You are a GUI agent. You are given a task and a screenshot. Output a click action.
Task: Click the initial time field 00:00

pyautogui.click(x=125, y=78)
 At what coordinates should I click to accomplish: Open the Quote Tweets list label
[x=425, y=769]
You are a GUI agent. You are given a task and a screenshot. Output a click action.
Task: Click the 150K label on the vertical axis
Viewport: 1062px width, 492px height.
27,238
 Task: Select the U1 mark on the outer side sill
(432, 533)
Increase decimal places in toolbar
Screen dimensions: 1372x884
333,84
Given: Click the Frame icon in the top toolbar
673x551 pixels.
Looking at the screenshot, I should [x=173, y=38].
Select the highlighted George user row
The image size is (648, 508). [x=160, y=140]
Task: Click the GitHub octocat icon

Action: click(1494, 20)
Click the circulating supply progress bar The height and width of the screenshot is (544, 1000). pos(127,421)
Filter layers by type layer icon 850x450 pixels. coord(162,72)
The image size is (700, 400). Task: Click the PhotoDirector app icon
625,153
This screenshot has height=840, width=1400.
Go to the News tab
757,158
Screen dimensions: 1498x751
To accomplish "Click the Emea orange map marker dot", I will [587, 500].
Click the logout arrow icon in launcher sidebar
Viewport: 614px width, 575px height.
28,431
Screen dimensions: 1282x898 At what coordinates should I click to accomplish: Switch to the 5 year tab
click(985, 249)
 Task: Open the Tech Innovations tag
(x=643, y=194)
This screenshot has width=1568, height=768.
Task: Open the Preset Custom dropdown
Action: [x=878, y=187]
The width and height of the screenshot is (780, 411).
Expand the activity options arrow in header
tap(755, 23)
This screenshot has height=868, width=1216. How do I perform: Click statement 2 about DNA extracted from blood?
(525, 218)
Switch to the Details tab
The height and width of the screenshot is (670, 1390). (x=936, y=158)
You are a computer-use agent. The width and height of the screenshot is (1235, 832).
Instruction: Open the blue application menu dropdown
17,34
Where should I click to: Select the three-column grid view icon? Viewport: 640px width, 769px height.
* * * * * * *
What to do: Nothing but the lines from the one with "Task: Click the GitHub octocat icon" through the last line of the entries should be repeated, and those exactly.

Worked solution:
Task: Click the GitHub octocat icon

Action: click(1494, 20)
Click the circulating supply progress bar The height and width of the screenshot is (544, 1000). pos(127,421)
Filter layers by type layer icon 850x450 pixels. coord(162,72)
The image size is (700, 400). Task: Click the PhotoDirector app icon
625,153
This screenshot has height=840, width=1400.
Go to the News tab
757,158
Screen dimensions: 1498x751
To accomplish "Click the Emea orange map marker dot", I will [587, 500].
Click the logout arrow icon in launcher sidebar
Viewport: 614px width, 575px height.
28,431
Screen dimensions: 1282x898 At what coordinates should I click to accomplish: Switch to the 5 year tab
click(985, 249)
 Task: Open the Tech Innovations tag
(x=643, y=194)
This screenshot has width=1568, height=768.
Task: Open the Preset Custom dropdown
Action: [x=878, y=187]
The width and height of the screenshot is (780, 411).
Expand the activity options arrow in header
tap(755, 23)
This screenshot has height=868, width=1216. How do I perform: Click statement 2 about DNA extracted from blood?
(525, 218)
Switch to the Details tab
The height and width of the screenshot is (670, 1390). (x=936, y=158)
You are a computer-use agent. The width and height of the screenshot is (1235, 832).
Instruction: Open the blue application menu dropdown
17,34
Where should I click to: Select the three-column grid view icon? Viewport: 640px width, 769px height.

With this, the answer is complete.